▶ _Aufgaben_
a – Kopiere aus dem Seitentext den Abschnitt von „Schiedsrichter mit den“ bis einschließlich „in der Oberliga.“ unverändert.
b – Wie viele aktive Schiedsrichter gibt es laut dem Seitentext im Fußballkreis Kempen-Krefeld?

Stumpe, der seit 2015 Schiedsrichter ist und in Essen Chemie und Informatik fürs Lehramt studiert, muss sich neben der Zwangspause im Fußball auch die verlängerten Semesterferien überbrücken. „Ich wohne ja noch zu Hause und streiche das Haus meiner Eltern. Abends schaue ich dann im Internet ein paar Filme oder gehe im Park joggen, ansonsten kann man ja nicht viel machen. Insgesamt sind die vorgegebenen Schritte aber richtig. Mir fällt auf, dass man in den Geschäften einige Artikel nicht mehr bekommt. Dass einige Leute noch Corona-Partys feiern, finde ich unmöglich“, sagt Stumpe. Der 19-Jährige hofft, dass es bald wieder losgeht: „Realistisch gesehen sind wir aber noch weit davon entfernt.“
Franz-Josef Haybach (RSGVerberg/ Gartenstadt) ist im hiesigen Fußballkreis ein Schiedsrichter-Urgestein. Der Ruheständler der LVA-Rheinprovinz ist seit 1981 als „Schwarzkittel“aktiv und blickt im kommenden Jahr auf 40 Jahre Schiedsrichtertätigkeit zurück. Von 1985 bis 1995 war er auch in der Landesliga aktiv. Er sagt: „Ich langweile mich schon an den Wochenenden. Aber in so einer ernsten Lage rücken Fußball und Hobby erst mal ganz weit weg. Ich hoffe, dass die Situation nicht zu lange andauert, aber von heute auf morgen wird es nicht vorbei sein. Ich schlafe jetzt auch am Wochenende länger, kümmere mich um die Gartenarbeit und mache kleinere Reparaturen am Haus. Fit halte ich mich mit Spaziergängen und alle Erledigungen mache ich mit dem Fahrrad“, sagt der 70-Jährige. Am 8. März hat er die B-Ligabegegnung Spielsport Krefeld gegen VfR Fischeln 3. geleitet. Er denkt auch an die Unsicherheit bei den Vereinen: „Ich hoffe, dass alle in vier bis sechs Wochen Klarheit haben, ob und wie es weitergeht. Die bis jetzt getroffenen Maßnahmen beurteile ich positiv.“Er selber brennt förmlich darauf, wieder die Pfeife aus dem Schrank zu holen und mit seiner ruhigen und besonnene Art die Fußballer nach der Selbigen „tanzen zu lassen“: „Ich hoffe, dass ich bald wieder meinem Hobby nachgehen kann, alleine schon wegen der Bewegung, denn das braucht mein Körper.“
Anzahl aktiver Schiedsrichter im Fußballkreis Kempen-Krefeld: 259, davon weiblich: 7.
Ältester Schiedsrichter: Herbert Küppers, SV St. Tönis/ 85 Jahre.
Schiedsrichter mit den meisten Einsätzen in 2019: 115 Spiele Jan-Herrmann Stumpe (SV Oppum) Kreisübergreifend ab Bezirksliga sind 37 Schiedsrichter im Einsatz, davon Isabel Steinke (SV St. Tönis) und Tim Pelzer (Teutonia St. Tönis) in der Oberliga.

▶ _Gegebene Angaben_
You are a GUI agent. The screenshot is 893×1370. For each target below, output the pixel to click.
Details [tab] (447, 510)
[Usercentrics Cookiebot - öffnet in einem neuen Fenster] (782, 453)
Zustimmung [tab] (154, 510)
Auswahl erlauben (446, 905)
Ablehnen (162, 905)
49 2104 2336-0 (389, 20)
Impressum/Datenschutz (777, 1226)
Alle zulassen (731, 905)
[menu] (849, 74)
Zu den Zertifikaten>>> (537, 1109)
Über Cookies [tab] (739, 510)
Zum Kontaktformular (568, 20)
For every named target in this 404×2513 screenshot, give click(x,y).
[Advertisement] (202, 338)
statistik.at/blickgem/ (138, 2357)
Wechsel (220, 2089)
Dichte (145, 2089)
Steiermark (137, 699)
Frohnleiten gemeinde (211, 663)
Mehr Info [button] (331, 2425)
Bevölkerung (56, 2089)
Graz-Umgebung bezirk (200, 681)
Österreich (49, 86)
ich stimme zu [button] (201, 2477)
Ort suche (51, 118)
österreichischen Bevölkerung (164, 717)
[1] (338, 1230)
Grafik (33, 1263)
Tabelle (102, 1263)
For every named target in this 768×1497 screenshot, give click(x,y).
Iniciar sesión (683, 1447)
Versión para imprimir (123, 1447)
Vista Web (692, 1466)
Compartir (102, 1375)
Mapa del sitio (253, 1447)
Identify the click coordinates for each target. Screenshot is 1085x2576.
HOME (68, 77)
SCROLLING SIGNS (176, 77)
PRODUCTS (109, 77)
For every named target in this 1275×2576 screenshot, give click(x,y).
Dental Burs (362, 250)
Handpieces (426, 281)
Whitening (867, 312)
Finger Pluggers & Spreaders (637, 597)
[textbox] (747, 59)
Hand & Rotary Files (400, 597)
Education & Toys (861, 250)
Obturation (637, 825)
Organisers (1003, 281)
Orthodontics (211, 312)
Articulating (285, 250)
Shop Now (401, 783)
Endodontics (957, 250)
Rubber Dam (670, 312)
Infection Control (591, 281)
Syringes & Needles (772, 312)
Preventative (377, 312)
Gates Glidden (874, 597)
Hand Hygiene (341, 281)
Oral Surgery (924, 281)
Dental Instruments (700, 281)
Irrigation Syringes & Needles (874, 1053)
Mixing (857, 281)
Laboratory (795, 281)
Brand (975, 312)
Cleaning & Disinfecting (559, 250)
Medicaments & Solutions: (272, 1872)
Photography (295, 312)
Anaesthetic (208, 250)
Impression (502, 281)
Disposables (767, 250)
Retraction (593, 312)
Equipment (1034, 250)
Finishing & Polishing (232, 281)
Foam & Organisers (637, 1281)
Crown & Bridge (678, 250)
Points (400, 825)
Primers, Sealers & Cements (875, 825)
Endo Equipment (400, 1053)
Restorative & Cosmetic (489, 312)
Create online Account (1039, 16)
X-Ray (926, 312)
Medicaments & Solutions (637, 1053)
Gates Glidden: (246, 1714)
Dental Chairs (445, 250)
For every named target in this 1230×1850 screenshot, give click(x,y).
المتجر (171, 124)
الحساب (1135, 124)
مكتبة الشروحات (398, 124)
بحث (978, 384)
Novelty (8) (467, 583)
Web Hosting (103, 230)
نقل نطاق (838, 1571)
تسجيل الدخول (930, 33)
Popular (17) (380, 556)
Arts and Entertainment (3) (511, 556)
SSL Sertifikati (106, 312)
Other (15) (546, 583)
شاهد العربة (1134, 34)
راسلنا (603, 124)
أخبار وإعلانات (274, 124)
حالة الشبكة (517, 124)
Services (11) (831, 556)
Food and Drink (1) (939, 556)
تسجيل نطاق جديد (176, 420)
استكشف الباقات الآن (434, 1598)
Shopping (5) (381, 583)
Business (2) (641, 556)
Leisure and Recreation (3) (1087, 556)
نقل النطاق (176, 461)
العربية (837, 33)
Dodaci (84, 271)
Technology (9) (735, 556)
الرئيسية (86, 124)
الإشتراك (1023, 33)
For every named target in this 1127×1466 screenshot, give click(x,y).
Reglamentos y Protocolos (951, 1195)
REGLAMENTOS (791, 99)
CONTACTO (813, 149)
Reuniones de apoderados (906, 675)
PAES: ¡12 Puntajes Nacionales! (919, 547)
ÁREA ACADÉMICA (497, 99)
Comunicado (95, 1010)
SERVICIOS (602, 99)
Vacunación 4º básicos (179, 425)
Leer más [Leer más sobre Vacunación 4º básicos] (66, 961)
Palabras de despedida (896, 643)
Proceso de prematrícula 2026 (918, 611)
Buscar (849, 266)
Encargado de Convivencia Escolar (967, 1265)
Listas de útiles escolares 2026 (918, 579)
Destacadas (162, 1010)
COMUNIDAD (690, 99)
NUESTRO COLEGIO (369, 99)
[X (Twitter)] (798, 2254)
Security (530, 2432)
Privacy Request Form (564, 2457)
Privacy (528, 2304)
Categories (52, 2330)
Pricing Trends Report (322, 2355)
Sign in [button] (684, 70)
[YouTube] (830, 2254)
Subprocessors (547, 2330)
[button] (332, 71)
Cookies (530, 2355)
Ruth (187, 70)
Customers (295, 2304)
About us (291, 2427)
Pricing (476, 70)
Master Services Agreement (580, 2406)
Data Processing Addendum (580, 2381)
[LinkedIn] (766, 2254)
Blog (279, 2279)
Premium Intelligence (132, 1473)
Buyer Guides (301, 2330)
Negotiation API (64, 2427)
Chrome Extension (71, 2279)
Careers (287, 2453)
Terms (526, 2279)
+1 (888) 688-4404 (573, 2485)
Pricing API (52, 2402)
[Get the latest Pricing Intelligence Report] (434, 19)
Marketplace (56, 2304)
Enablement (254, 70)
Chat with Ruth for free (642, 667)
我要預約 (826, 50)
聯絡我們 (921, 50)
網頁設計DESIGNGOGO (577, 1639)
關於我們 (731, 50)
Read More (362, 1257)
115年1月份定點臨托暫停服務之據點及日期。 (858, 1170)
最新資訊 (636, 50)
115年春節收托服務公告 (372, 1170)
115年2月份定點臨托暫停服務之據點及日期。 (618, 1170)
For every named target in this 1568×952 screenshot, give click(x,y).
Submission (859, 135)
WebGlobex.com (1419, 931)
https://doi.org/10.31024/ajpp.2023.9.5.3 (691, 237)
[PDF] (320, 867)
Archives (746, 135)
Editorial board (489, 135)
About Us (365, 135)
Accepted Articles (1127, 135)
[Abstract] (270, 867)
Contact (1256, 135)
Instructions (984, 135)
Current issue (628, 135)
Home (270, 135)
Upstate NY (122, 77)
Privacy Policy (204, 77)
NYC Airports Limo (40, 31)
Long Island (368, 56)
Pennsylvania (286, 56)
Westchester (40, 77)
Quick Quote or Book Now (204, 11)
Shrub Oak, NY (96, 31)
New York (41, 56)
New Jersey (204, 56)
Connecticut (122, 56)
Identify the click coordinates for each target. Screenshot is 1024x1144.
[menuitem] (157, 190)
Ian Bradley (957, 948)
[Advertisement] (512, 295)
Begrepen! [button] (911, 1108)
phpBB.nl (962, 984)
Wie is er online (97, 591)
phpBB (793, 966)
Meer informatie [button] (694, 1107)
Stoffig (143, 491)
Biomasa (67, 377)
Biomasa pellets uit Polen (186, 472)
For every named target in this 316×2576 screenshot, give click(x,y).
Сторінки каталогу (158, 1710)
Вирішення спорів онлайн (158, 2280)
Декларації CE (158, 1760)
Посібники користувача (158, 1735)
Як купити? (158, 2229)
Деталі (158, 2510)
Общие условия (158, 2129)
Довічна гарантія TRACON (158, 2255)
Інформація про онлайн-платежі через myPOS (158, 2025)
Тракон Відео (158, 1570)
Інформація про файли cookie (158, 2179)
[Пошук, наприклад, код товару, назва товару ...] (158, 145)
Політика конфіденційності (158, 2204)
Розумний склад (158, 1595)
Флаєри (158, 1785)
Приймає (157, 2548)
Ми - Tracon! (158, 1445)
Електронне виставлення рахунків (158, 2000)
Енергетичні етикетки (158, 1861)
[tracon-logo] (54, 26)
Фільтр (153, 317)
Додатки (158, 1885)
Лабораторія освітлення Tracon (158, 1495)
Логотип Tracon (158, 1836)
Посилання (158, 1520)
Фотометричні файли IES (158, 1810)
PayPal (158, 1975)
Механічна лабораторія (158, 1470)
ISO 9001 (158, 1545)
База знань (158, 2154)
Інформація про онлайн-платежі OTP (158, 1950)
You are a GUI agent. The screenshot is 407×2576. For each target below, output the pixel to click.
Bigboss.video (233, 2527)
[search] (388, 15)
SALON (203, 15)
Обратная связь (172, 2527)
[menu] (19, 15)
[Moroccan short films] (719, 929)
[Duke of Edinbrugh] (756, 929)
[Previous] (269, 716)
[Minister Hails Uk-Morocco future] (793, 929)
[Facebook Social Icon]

▶ _Lösungen_
a –
Schiedsrichter mit den meisten Einsätzen in 2019: 115 Spiele Jan-Herrmann Stumpe (SV Oppum) Kreisübergreifend ab Bezirksliga sind 37 Schiedsrichter im Einsatz, davon Isabel Steinke (SV St. Tönis) und Tim Pelzer (Teutonia St. Tönis) in der Oberliga.

b – Im Fußballkreis Kempen-Krefeld gibt es 259 aktive Schiedsrichter.